TEXT
>>

Perhaps I’ve missed it, but I haven’t seen in this
interesting thread any mention of the reasons I think account for the death
throes of the audio industry in America.
1. I live in a city with an MSA of a million people. In a
typical issue of Stereophile magazine, not a single piece of equipment reviewed
can be auditioned in my city. If one piece does happen to be on display in our
one remaining stereo store, none of the others will be, making comparisons
impossible.
2. The published specs for audio equipment are meaningless.
Virtually all amplifiers, integrated amplifiers, and receivers can reproduce
the entire frequency spectrum. So can virtually all CD players. Speakers are
more variable, but they all can go higher than I (or most people) can hear. The
low end does matter, but there are scores of speakers out there which go lower
than any orchestral instrument (except piano and harp and pipe organ). But the
fact that a piece of audio equipment can reproduce a note, tells you nothing
about how it sounds. They can all reproduce a middle C; so can a car horn.
Therefore, auditioning is essential; indeed, people like to advise you to trust
your ears; but as noted in #1, there’s nowhere nearby to hear anything.
3. Well, there are online sellers who offer free trials. So,
for example, I tried a pair of Ohm MicroWalshes, didn’t like them, the company
kept its promise and refunded every cent I paid for the speakers – but shipping
cost me $50 inward (a bargain) and $180 outward, for a total of $230 for my
free trial. Larger and more expensive speakers would cost still more to ship. Let’s
say you fancy a pair of Harbeths, which have a fanatic following. The three
middle models are around the same size and run from around $4,000 to $7,000.
There is nowhere within 500 miles of my home to audition these speakers. Home
trial? I would need to find a seller willing to ship me three sets of speakers
knowing he would get at least two sets back; I would need to lay out, say,
$15,000, and spend many hundreds of dollars to ship them all back if I didn’t
like any of them; and as the company does not sell direct in the U.S., I would
be at the mercy of the seller’s solvency – if he went out of business, I would
not be able to return them, indeed I would have no recourse if some of them
arrived damaged as UPS and FedEx will only deal with the shipper to make
claims.

<<

TASK 1
Reproduce word for word the part of the post about the audio industry that opens with the words containing "1. I live in" and closes with "impossible.".
TASK 2
List every dollar amount stated in the post about the audio industry, in the order they appear.

EXCERPTED DATA
>>

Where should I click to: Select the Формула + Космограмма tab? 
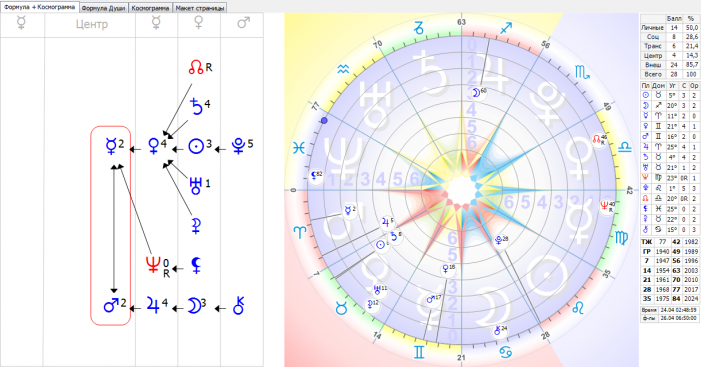coord(40,7)
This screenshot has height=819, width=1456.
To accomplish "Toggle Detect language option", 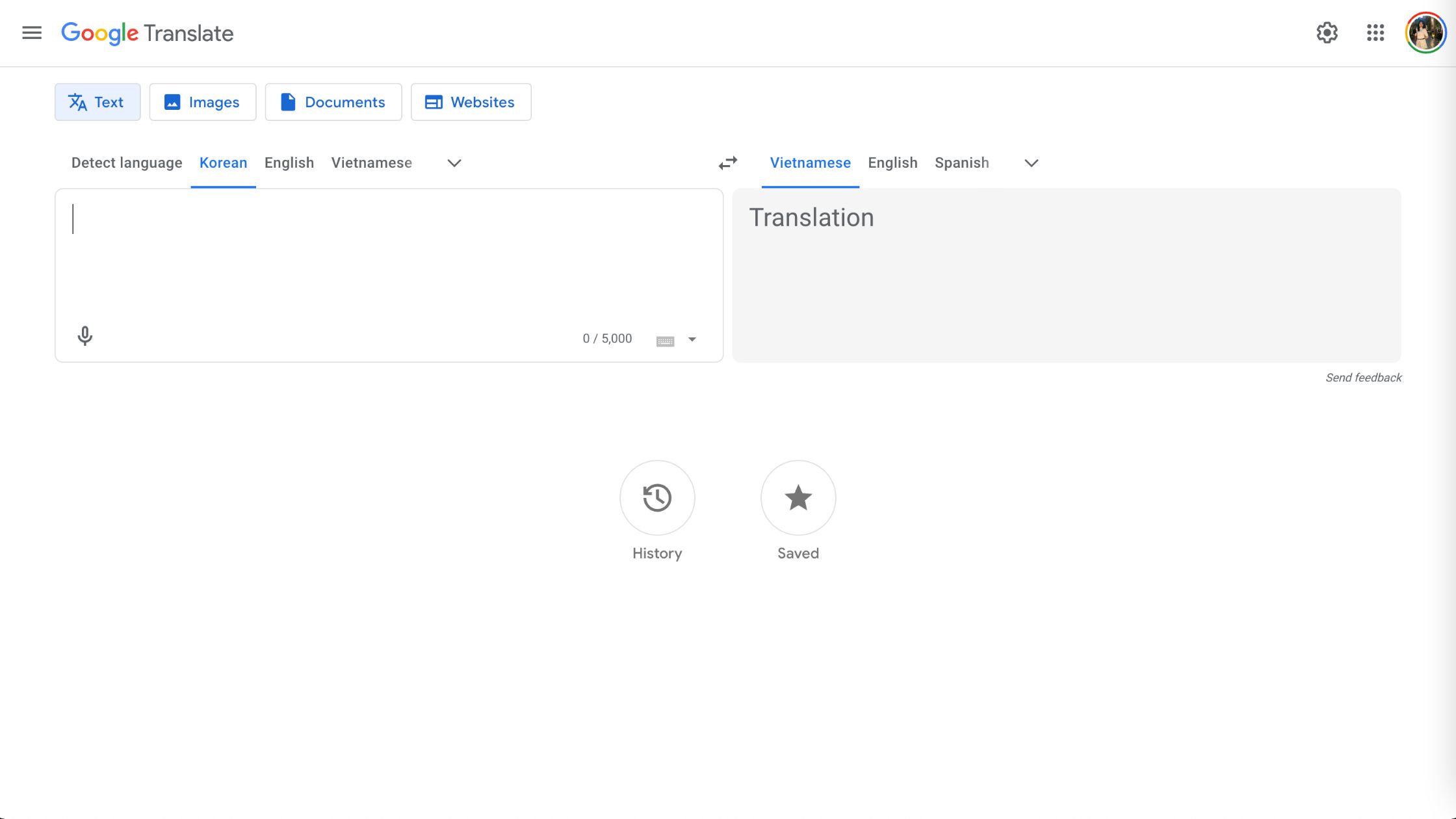I will coord(127,163).
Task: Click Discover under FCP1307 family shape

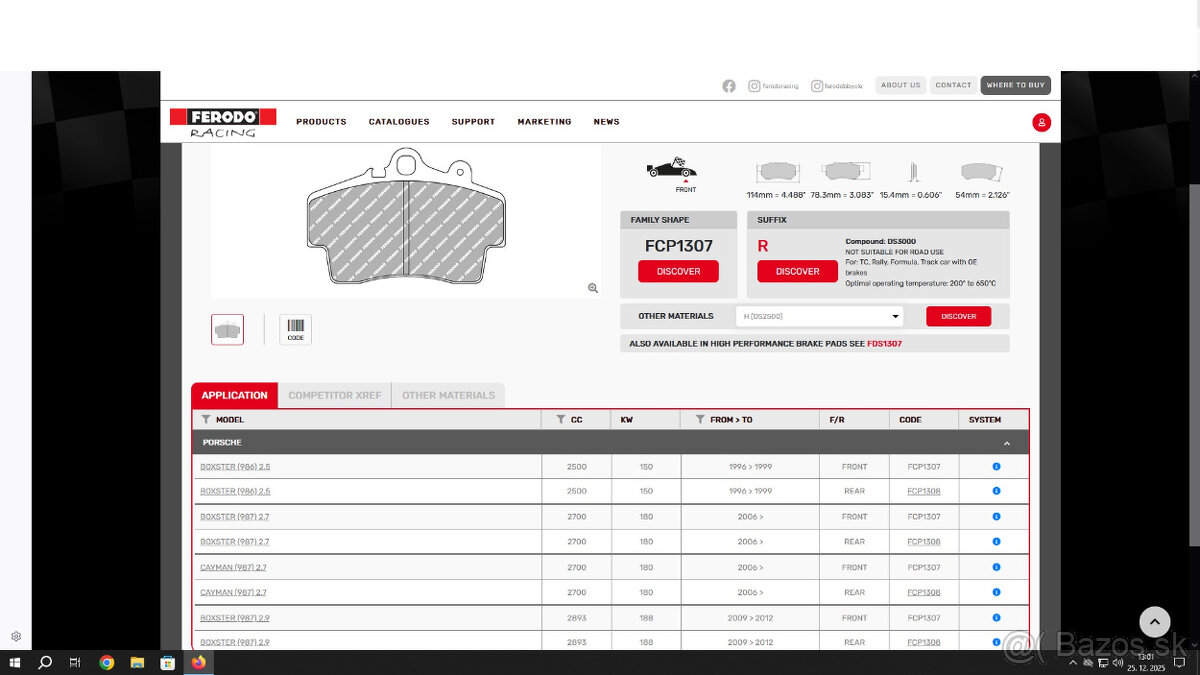Action: [x=678, y=271]
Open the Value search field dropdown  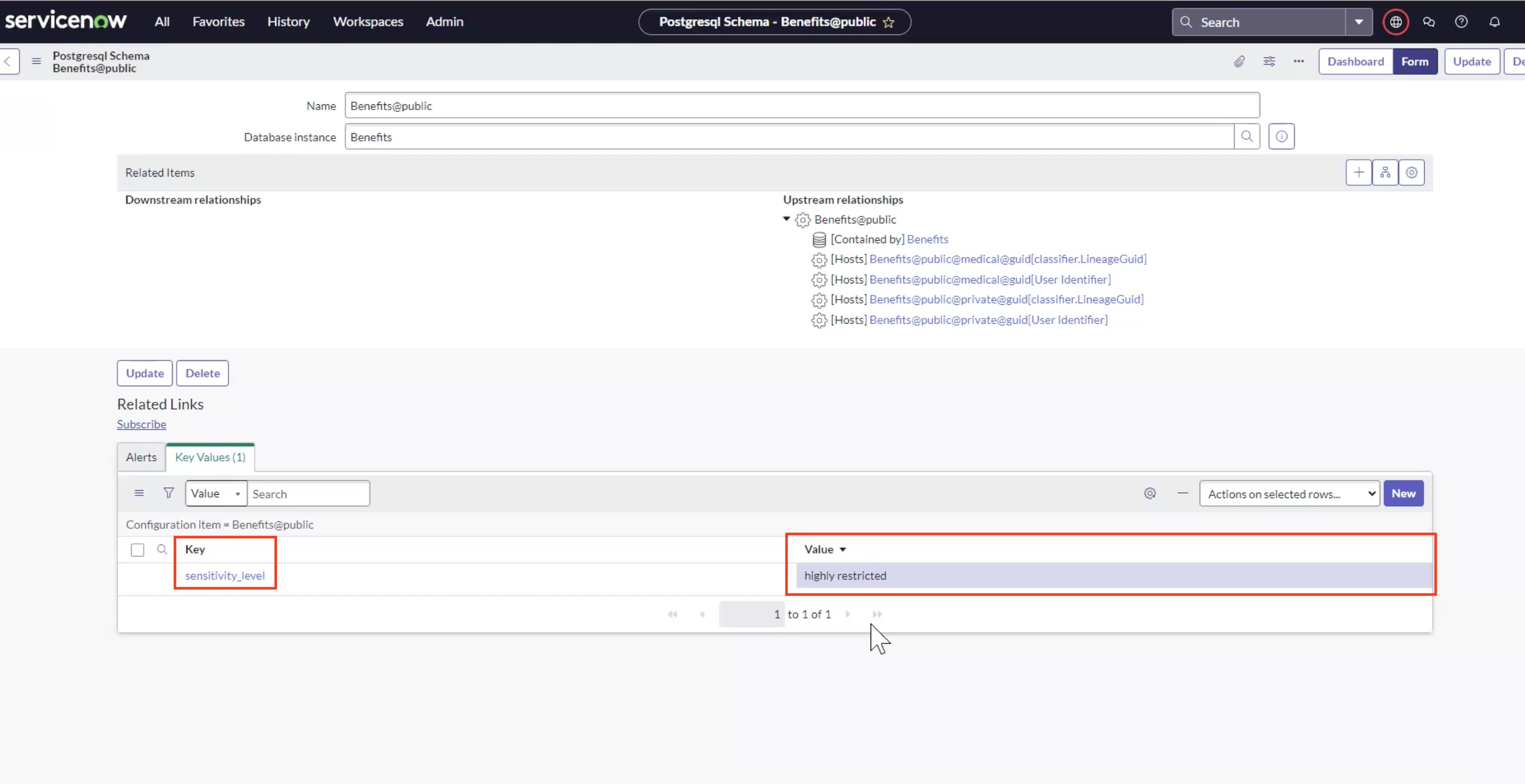click(x=215, y=493)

<<

WRITTEN REPLY 1
1. I live in a city with an MSA of a million people. In a
typical issue of Stereophile magazine, not a single piece of equipment reviewed
can be auditioned in my city. If one piece does happen to be on display in our
one remaining stereo store, none of the others will be, making comparisons
impossible.

WRITTEN REPLY 2
$50
$180
$230
$4,000
$7,000
$15,000